Japan’s tightrope walk to crypto legality
As the global crypto trading clampdown continues, Tokyo is amending existing laws to create a robust regulatory framework that includes ICO launches
Asia is a hotbed for the cryptocurrency market and with Japan experiencing high profile hacks, its financial authorities are taking the lead on regulation, but without killing the market, as seen in other Asian countries.
These regulatory moves are clearing the air in the market, as seen by Mitsubishi UFJ Financial Group’s announcement earlier this month about its launch of a new blockchain service, to realize what they call “the world’s most scalable and fastest payment processing platform,” that will be accompanied by what market observers say will be the bank’s own crypto-currency.
The launch will bring “a diverse payment service … for a significant reduction of transaction costs for all kinds of payment services and could support a large expansion in transaction numbers.”
Such high-profile platform launches show Japan is learning from its past issues with crypto. These include the robbery of Tokyo-based crypto-currency exchange Mt Gox, at the time the world’s largest virtual currency broker, which lost 650,000 Bitcoin in 2014. Following this, exchange Coincheck lost more than $530 million in January 2018, with the theft of more than 500 million NEM tokens.
Yet whereas such bad news stories have seen China and Korea clamping down, Japan has remained progressive and has instead chosen to learn from its early experiences to create a framework for regulation.
Japan’s Financial Services Agency (FSA) made amendments to the Payment Services Act in 2016, long before the Coincheck heist, to introduce registration requirements on virtual currency exchange service providers – or virtual currency broker dealers – and also put in place regulations for user protection and customer identification.
The FSA told The Asia Times that these moves were prompted by the wide spread use of virtual currency by investors; as a way to counter money laundering and terrorist add financing; and as a reaction to the Mt Gox hack.

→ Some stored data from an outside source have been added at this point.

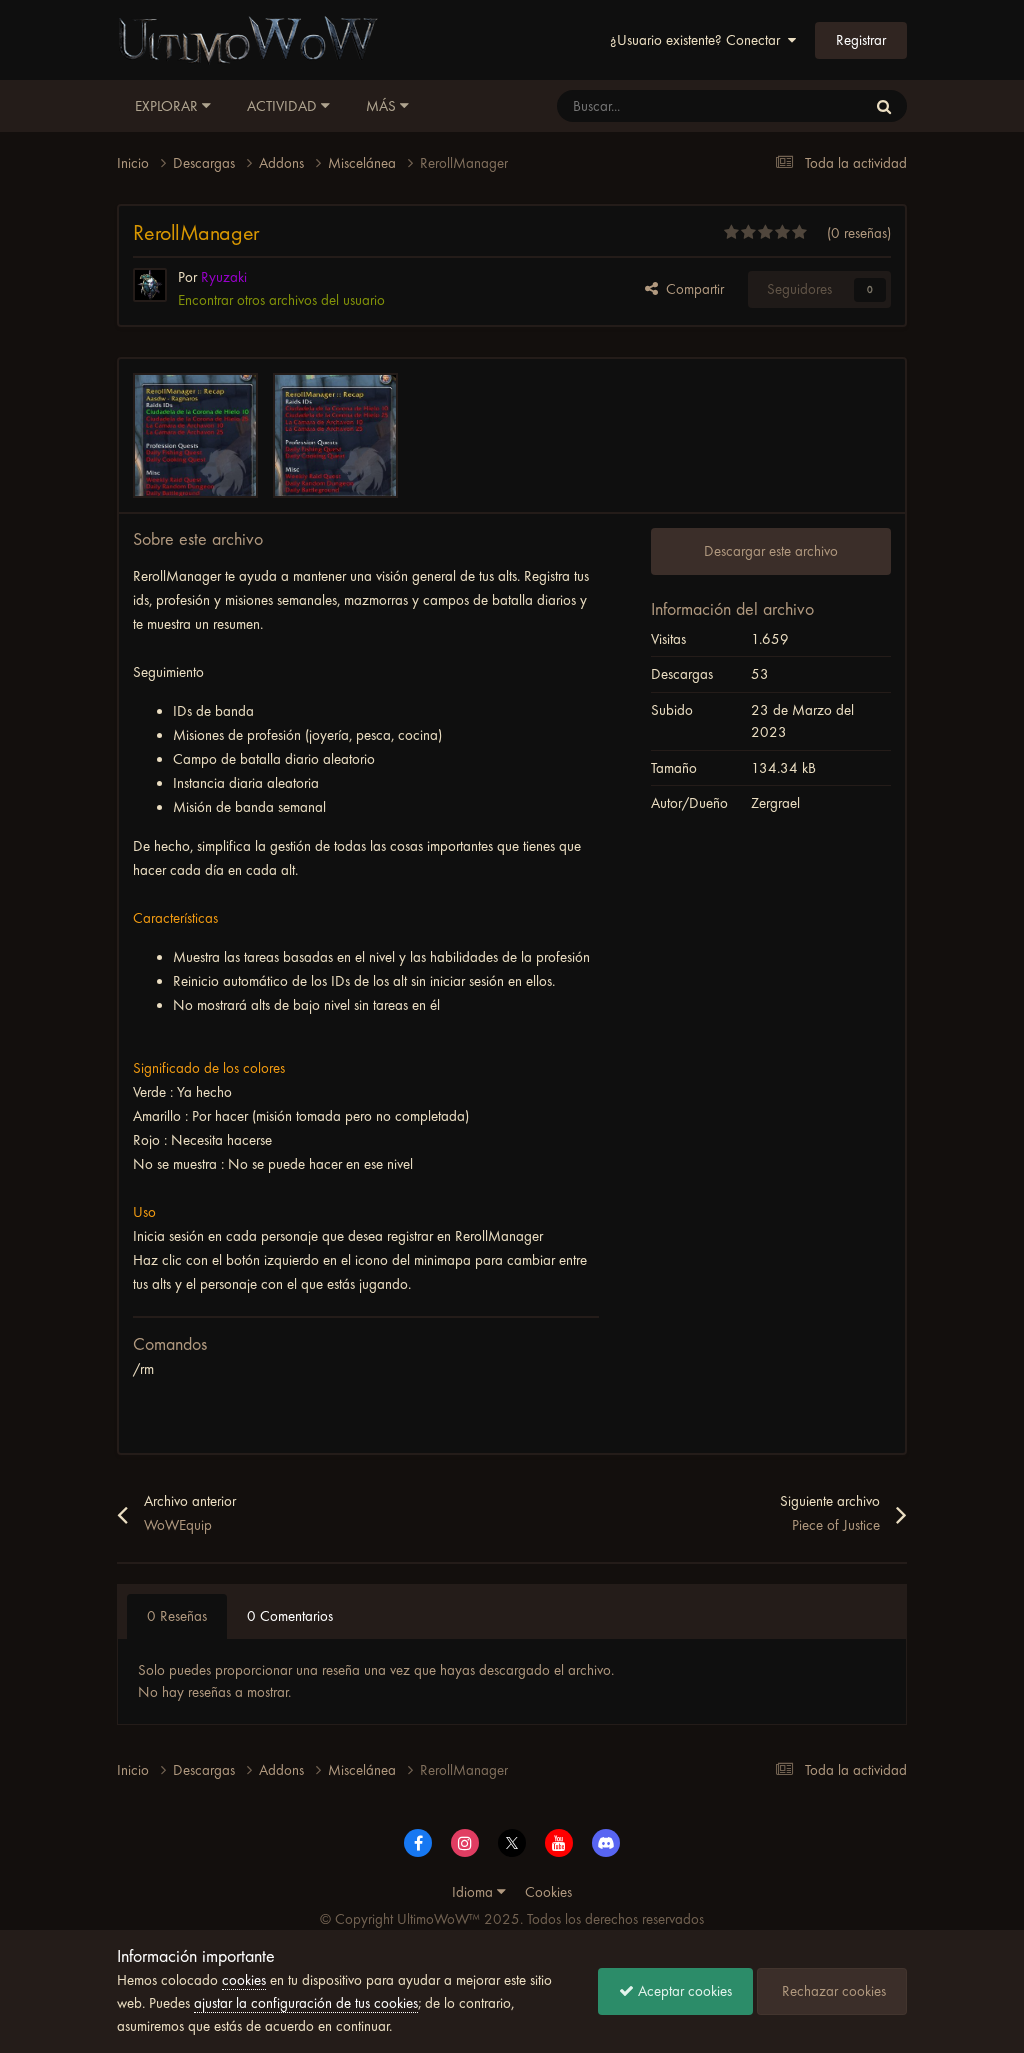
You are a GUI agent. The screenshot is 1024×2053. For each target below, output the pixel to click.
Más (381, 106)
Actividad (284, 106)
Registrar (861, 40)
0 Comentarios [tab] (290, 1616)
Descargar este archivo (771, 551)
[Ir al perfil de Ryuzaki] (150, 285)
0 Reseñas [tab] (177, 1616)
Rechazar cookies (832, 1991)
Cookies (548, 1892)
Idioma (474, 1892)
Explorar (168, 106)
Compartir (691, 289)
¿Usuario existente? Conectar (699, 40)
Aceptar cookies (683, 1991)
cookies (244, 1980)
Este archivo (804, 106)
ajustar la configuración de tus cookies (306, 2003)
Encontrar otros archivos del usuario (281, 300)
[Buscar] (884, 106)
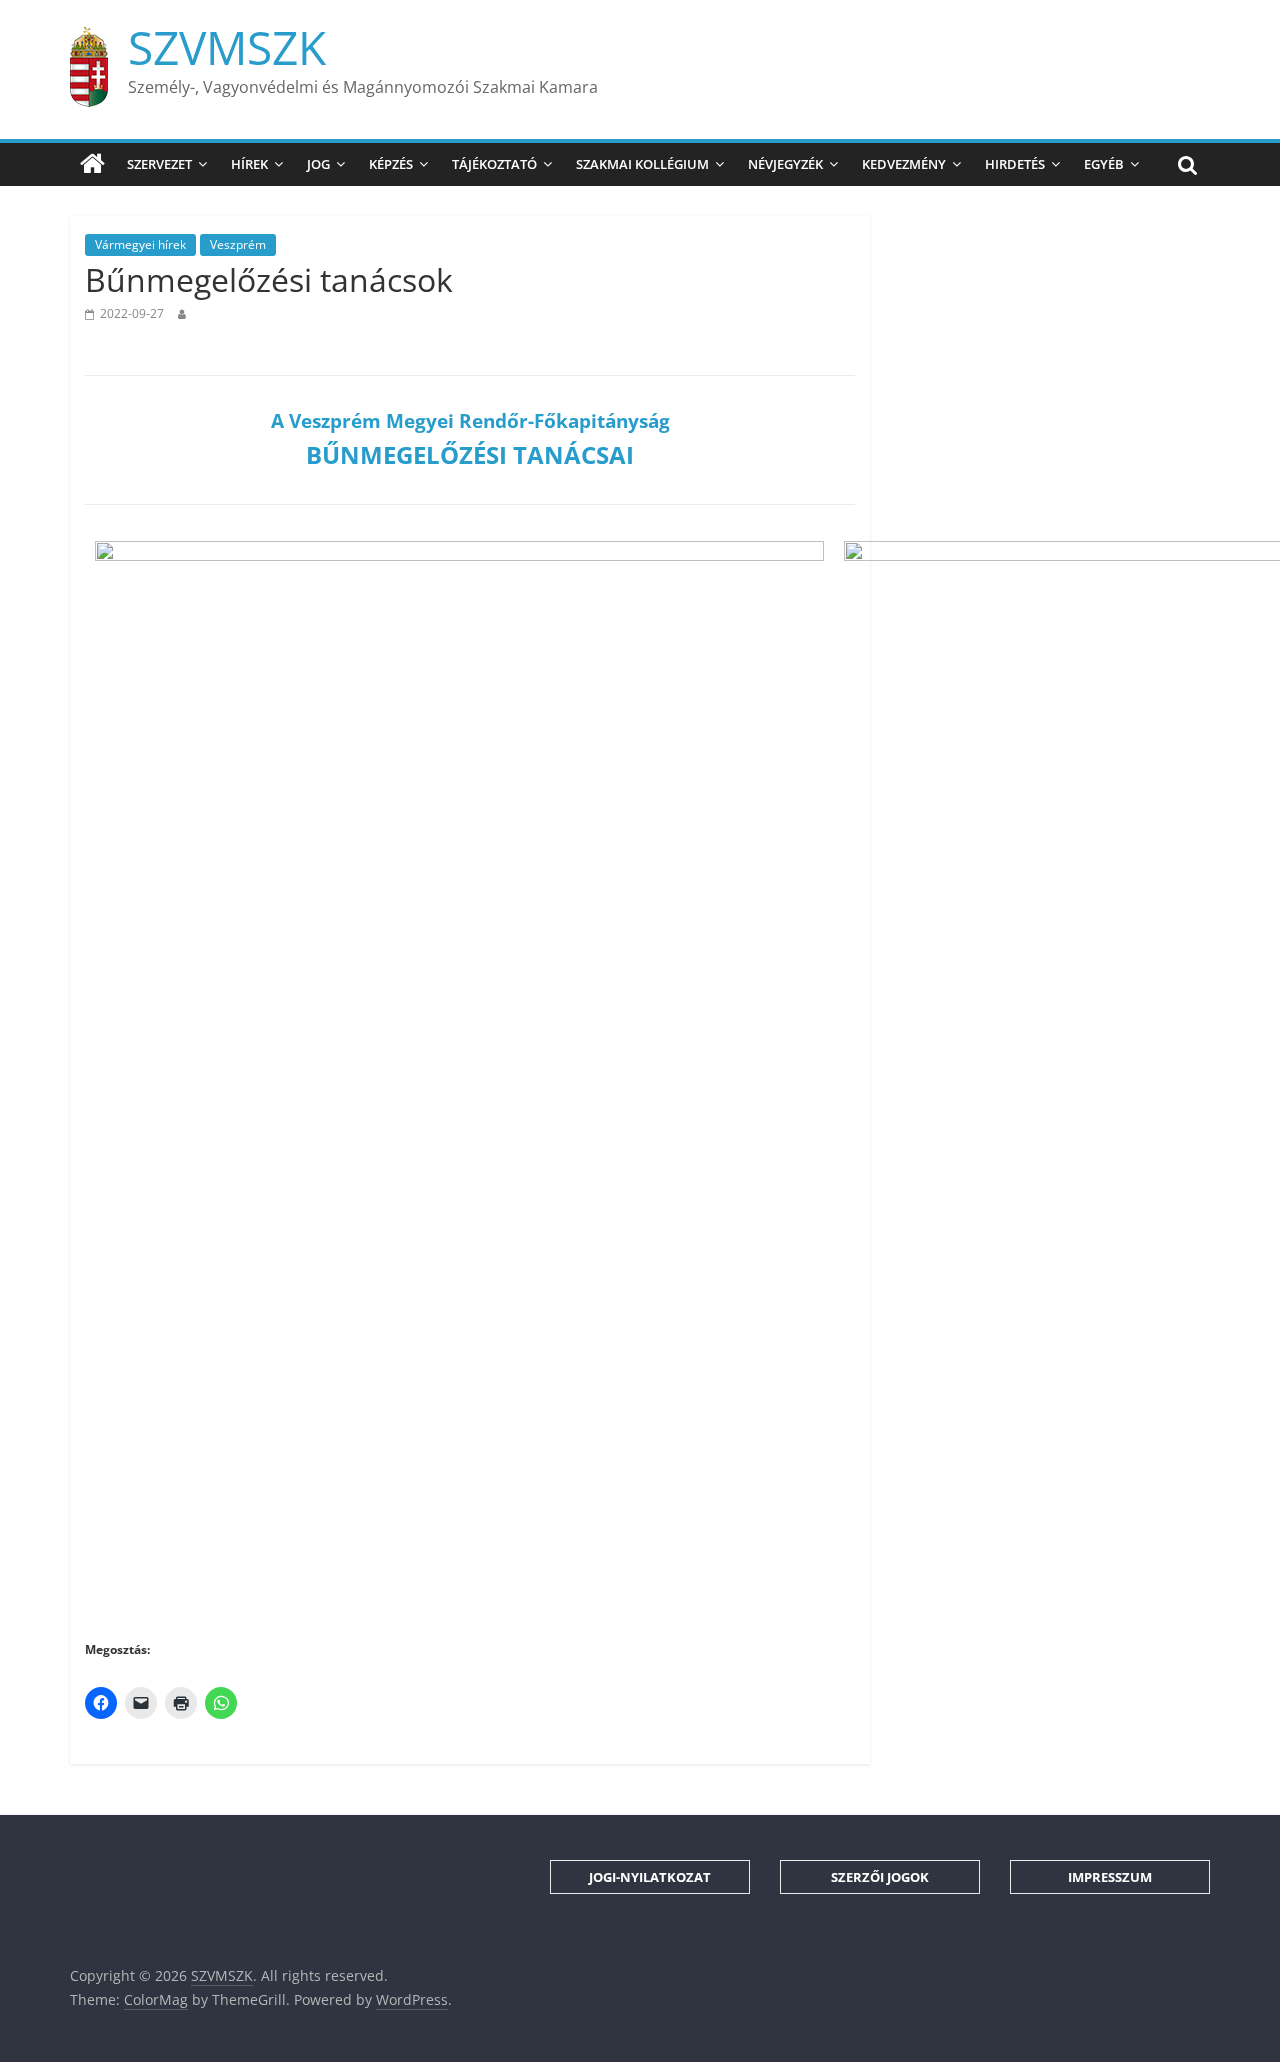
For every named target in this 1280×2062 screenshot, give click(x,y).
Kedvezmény (904, 164)
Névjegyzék (785, 164)
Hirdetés (1015, 164)
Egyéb (1104, 164)
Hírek (249, 164)
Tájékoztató (494, 164)
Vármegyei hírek (140, 244)
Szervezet (159, 164)
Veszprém (238, 244)
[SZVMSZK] (92, 164)
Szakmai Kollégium (642, 164)
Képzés (391, 164)
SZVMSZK (227, 47)
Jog (318, 164)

This was followed by further FSA regulation on the market in March 2018, including censure for several operators, which need to be registered with the FSA. “Under current laws and regulations certain tokens fall under the category of virtual currencies in the Payment Services Act. Therefore, exchange service providers of such tokens need to register with the FSA,” the regulator told Asia Times.
Also, compared with other Asian markets, Japan doesn’t seem to be taking the brakes off ICO launches. The FSA told Asia Times that ICOs falling under the category of virtual currency come under the Payment Services Act, so need to register. But if they do, they can continue as planned. “If the ICO is for investment purposes, the purchase of a token by virtual currency will be considered equivalent to that by legal tender. Such ICOs will be subject to regulations under the Financial Instruments and Exchange Act,” says the FSA.
However, despite the all-round positivity, the FSA is still calling for an outright ban on crypto currencies that offer privacy-rich features, including Monero (XMR), Dash (DASH), Augur’s reputation token (REP) and ZCash (ZEC).